Description of the problem
Use the Rejection Method to generate n = 10000 values for a random variable X that has the pdf of f(x) = (x^2)/9, 0<x<3.Create a density histogram for your generated values.Superimpose the probability density function of the target distribution to the histogram.Use the generated values to estimate the mean, standard deviation, and the probability that X < 2.
Simulated Data
# We generate X number for a random variable X that has the pdf of f(x) = (x^2)/9, 0<x<3
N = 10000
p =0
q = 3
z = 1
f = function (x) {(x^2)/9}
n1 = 0
n2 = 0
r = NULL
for (k in 1:N)
{
while (TRUE)
{
X = runif (1,p,q)
Y = runif (1,0,z)
n1 = n1 + 1
if (Y<=f(X))
{
n2=n2 +1
break
}
}
r[k]=X
}
head (r)
## [1] 2.982874 2.545023 1.533207 2.782387 2.616706 2.762393
Summary graphs/tables
#We calculate/display the acceptance rate
cat("Acceptance rate: ", n2/n1, "\n\n") #Acceptance rate
## Acceptance rate: 0.3352779
#We calculate/display the rejection rate
cat("The rejection rate is: ", (1- (n2/n1)), "\n\n")
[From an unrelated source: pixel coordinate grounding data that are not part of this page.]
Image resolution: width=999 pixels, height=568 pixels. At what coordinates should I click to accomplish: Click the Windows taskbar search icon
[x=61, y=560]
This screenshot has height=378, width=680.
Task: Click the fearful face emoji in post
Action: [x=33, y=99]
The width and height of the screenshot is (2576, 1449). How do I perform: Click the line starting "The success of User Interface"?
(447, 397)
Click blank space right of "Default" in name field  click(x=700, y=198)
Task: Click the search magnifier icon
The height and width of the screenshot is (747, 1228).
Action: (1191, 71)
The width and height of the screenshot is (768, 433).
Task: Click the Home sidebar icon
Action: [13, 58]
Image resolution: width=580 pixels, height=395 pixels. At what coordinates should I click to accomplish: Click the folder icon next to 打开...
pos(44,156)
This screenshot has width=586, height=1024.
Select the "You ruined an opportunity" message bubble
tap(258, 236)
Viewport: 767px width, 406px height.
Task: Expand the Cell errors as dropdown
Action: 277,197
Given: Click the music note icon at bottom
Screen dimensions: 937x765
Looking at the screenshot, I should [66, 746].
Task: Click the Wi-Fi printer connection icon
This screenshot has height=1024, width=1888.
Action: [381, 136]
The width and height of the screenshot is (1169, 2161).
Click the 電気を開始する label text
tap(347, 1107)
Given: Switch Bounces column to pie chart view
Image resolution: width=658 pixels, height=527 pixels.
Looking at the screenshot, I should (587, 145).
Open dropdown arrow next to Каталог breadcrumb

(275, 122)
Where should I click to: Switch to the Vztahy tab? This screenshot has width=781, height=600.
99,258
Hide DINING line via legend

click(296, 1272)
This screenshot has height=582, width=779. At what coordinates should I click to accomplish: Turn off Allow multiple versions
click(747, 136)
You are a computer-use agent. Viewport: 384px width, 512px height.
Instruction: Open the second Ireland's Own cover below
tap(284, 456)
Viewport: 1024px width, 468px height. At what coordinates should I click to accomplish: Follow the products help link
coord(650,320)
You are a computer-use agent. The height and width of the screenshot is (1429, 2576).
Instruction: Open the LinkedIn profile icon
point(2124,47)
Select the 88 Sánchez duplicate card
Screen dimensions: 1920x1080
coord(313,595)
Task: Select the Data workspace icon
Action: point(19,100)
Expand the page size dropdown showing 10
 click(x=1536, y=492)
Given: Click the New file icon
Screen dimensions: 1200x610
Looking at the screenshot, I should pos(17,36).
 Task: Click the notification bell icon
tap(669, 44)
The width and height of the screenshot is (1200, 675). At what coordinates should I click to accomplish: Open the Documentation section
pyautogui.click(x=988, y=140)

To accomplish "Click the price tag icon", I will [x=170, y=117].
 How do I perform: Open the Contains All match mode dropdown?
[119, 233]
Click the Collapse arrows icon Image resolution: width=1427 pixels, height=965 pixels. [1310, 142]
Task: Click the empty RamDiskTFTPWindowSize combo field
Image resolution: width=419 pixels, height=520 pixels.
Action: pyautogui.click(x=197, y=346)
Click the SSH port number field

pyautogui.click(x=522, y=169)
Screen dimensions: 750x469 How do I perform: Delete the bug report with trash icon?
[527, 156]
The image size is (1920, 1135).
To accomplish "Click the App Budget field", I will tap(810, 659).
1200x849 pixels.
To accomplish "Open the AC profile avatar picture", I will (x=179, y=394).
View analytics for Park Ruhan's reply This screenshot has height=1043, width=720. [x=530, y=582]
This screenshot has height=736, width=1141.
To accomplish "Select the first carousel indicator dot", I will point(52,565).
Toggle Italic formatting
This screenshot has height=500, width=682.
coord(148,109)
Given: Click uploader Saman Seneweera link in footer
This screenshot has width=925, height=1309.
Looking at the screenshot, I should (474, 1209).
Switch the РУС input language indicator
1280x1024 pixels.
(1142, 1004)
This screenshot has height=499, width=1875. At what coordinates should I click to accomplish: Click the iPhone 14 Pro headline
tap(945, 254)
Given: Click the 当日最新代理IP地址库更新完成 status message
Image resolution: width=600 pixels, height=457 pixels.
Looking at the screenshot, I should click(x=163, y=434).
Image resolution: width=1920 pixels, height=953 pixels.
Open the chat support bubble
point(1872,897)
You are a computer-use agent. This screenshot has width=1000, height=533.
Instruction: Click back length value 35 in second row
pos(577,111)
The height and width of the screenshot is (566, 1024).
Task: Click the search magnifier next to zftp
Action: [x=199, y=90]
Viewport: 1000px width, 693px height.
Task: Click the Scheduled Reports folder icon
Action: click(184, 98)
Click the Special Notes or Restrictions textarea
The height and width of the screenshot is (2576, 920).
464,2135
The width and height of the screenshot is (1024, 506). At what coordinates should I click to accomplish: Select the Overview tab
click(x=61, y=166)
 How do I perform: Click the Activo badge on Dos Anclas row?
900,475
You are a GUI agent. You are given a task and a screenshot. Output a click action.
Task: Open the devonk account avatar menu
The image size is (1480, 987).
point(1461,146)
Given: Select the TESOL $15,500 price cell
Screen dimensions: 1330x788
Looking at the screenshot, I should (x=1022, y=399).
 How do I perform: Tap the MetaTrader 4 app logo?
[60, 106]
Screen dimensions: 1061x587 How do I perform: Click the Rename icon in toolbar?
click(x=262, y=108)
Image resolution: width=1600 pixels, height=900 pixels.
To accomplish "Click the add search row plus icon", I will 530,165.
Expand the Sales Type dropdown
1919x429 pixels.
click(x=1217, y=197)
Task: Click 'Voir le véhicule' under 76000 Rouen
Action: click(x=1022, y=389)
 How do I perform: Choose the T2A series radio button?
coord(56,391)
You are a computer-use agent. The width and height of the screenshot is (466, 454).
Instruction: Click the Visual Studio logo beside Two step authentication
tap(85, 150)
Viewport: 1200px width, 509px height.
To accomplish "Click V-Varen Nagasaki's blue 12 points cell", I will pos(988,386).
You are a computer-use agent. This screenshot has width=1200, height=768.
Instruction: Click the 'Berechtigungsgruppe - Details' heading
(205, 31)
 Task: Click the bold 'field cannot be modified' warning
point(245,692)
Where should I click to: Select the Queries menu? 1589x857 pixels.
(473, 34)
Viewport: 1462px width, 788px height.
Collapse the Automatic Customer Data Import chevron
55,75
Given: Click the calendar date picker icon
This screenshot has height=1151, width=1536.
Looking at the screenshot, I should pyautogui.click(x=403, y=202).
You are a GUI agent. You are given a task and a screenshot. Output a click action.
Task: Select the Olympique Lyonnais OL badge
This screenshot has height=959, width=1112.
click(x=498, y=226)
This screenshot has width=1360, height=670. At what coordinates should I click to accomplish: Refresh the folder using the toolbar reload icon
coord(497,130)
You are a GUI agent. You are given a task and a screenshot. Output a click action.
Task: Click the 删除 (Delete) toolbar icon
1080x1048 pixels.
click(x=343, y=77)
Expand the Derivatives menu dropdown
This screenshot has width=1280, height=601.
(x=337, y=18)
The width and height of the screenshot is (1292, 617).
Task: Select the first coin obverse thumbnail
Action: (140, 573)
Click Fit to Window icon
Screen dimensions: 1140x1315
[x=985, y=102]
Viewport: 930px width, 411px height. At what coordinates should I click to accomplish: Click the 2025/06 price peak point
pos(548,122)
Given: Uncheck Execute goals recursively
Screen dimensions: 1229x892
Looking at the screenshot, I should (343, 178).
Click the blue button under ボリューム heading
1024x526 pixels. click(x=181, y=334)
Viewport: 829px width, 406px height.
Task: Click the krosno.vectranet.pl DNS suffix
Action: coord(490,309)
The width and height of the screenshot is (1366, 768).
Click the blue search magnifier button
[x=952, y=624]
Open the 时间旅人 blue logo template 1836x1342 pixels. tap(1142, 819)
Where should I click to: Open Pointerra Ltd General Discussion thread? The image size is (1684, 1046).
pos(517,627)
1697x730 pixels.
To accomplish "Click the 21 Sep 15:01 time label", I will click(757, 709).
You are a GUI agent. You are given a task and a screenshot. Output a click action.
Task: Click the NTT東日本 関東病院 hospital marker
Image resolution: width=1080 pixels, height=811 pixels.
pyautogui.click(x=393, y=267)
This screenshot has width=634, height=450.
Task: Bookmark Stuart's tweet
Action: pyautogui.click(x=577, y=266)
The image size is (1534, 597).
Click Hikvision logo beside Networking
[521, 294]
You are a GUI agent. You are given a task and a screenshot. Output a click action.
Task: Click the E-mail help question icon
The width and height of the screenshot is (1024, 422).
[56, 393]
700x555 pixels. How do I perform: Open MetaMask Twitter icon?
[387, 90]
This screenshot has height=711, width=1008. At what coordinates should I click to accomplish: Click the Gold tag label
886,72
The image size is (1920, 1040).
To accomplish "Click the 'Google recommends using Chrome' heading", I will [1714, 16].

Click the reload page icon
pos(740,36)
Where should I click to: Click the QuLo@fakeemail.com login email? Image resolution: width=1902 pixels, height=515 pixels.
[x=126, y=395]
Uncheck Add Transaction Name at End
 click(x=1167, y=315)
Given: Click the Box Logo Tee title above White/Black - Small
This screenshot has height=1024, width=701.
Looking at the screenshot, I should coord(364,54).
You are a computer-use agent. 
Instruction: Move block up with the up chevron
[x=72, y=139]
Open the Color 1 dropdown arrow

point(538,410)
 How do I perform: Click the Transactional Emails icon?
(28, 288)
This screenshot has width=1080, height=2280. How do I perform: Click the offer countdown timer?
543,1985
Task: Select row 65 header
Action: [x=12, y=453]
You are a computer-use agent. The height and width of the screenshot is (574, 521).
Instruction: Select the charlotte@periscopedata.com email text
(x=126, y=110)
## The rejection rate is: 0.6647221
#We calculate/display the probability that X <2
mean (r<2)
## [1] 0.2938
## We create the density Histogram
hist (r,prob = TRUE, xlab ="x", main = "Histogram of x", col = "cornsilk3")
curve (f, add = TRUE, col = "blue4")

#We calculate/display the mean
mean (r)
## [1] 2.253886
#We calculate/display the standard deviation of generated values
sd(r)
## [1] 0.581087
Discussion
10000 values for a random variable X have been generated using the rejection method. The acceptance rate and rejection rate are 0.3360328 and 0.6639672. The mean of the random 10000 generated values 2.248455, sensibly equals to thetheoretical mean which is 2.25; and the standard deviation of the random 10000 generated values is 0.5837414 , sensibly equals to our theoritical value which is 0.58.